The Nevada Supreme Court concluded in Blackjack Bonding that the records were public and had to be disclosed (as long as the inmates’ names and numbers were redacted).
In PERS v. NPRI, the Court noted that the Nevada Public Records Act was originally put into place to “foster democratic principles” and “promote government transparency and accountability by facilitating public access to information regarding government activities.” Due to the importance of this goal, the Act’s provisions are to be “liberally construed to maximize the public’s right of access” to information.
There is a presumption in favor of the disclosure of information in such circumstances. The governmental entity seeking to withhold the records is the one with the burden of overcoming the presumption by showing, by a preponderance of the evidence, that the information requested in confidential. In order to be confidential, a statute must state the information is confidential or that the interest in nondisclosure clearly outweighs the public’s interest in access to the information.
The Court concluded that the information requested by NPRI was limited in scope and “helps promote government transparency and accountability by allowing the public access to information that could reveal, for example, if an individual is abusing retirement benefits,” and, thus, was not confidential pursuant to statute.
The Court then addressed whether the request improperly required that PERS create a new record.

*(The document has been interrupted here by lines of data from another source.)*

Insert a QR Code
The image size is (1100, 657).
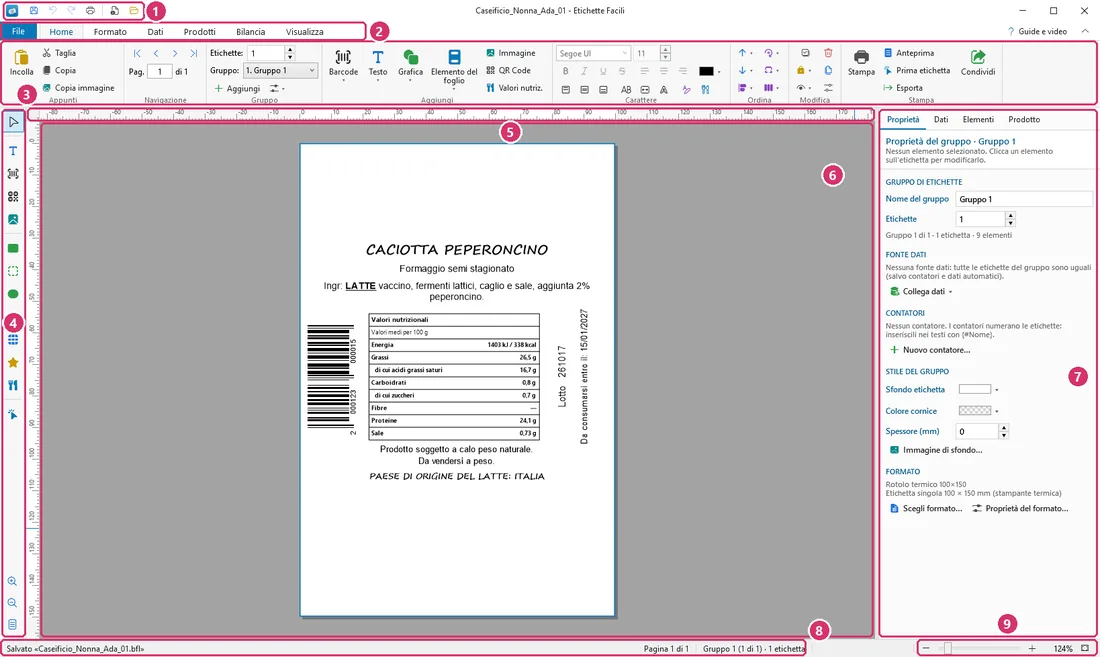pos(508,70)
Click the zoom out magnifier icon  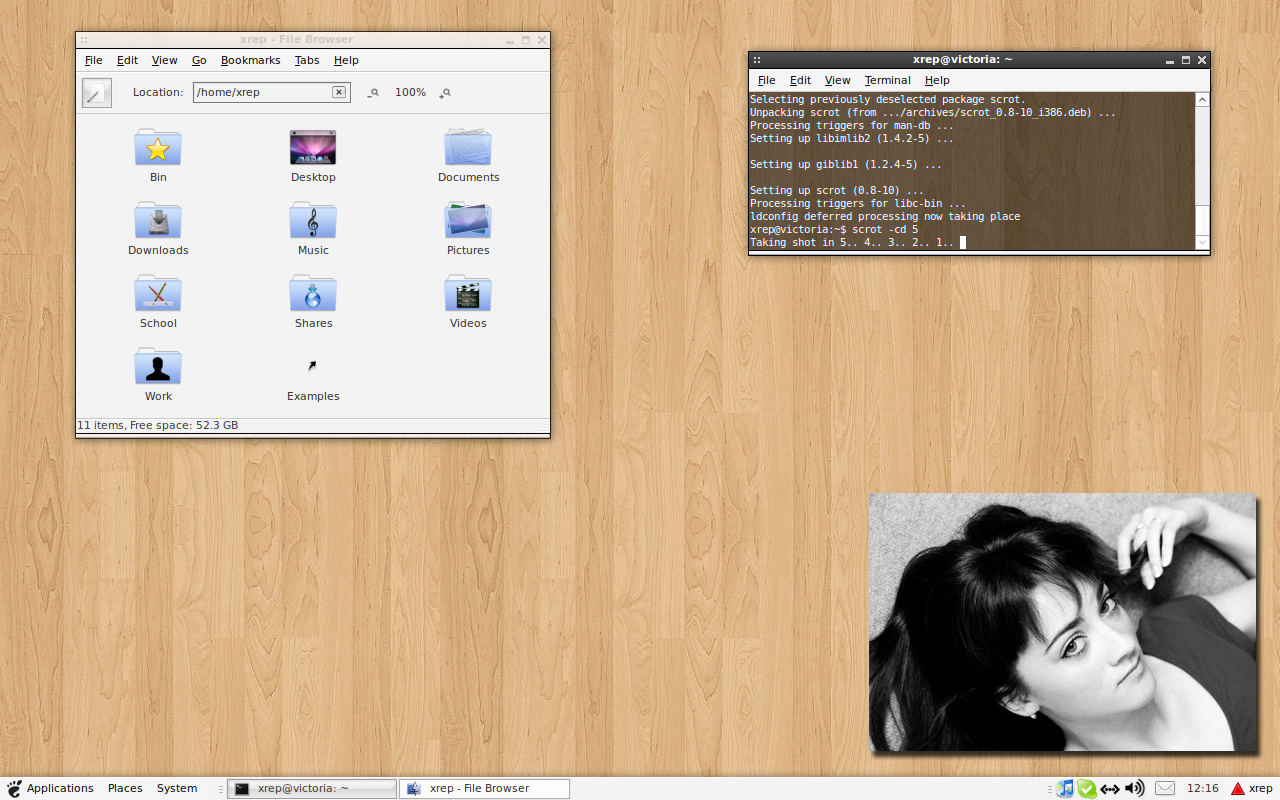coord(373,92)
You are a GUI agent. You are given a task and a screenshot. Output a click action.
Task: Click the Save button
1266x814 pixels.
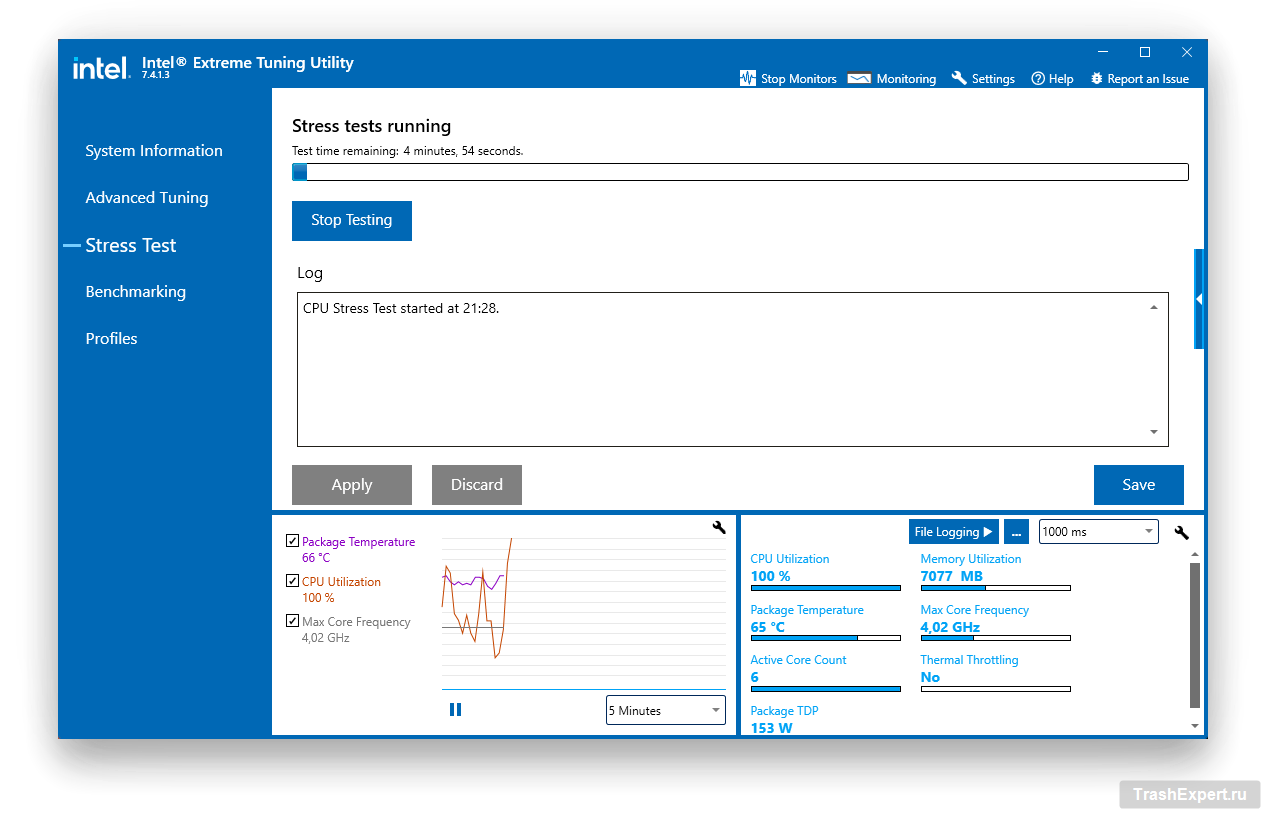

It stated that PERS was correct in its assertion that a public agency does not have a duty to create a new record in response to a public records request but disagreed that NPRI’s request required that.
The Court cited to decisions from other states that distinguished between requests that simply required an agency to search its electronic database and requests that required an agency to compile a document or report about the information contained in the database. The Court held that the Act does not require an agency to compile a document or report about the information, but that it does require an agency to “search its database to identify, retrieve, and produce responsive records for inspection[.]”
Finally, PERS argued that satisfying the request would cost staff time and money. This argument was also negated because the statute allows for PERS to charge NPRI for the cost of providing copies of the records.
The Court concluded that PERS would need to produce the requested records. The case was remanded to the district court, however, to determine whether PERS could fulfill the document request, as the record indicated that the PERS database is “not static” and that PERS “may not be able to obtain the information as it existed when NPRI requested it in 2014.”
Four Nevada Supreme Court Justices signed off on the majority opinion for PERS v. NPRI. Three other Justices, however, issued a dissenting opinion. The dissenting Justices argued that the decision would force PERS to create records “so long as a court determines that the agency has the technology to readily compile the requested information” against the Court’s previous decision. They argued that the information requested by NPRI “goes far beyond” simply requiring PERS to search its electronic database, and also that the database itself is confidential (though not all of the information contained in it is necessarily confidential).
This decision has major ramifications for PERS employees and retirees. The public will now, presumably, be able to locate a retiree by name and obtain information about how long they held their PERS-qualified position, how much they get each month for their pension, when they retired, and the name of their last employer.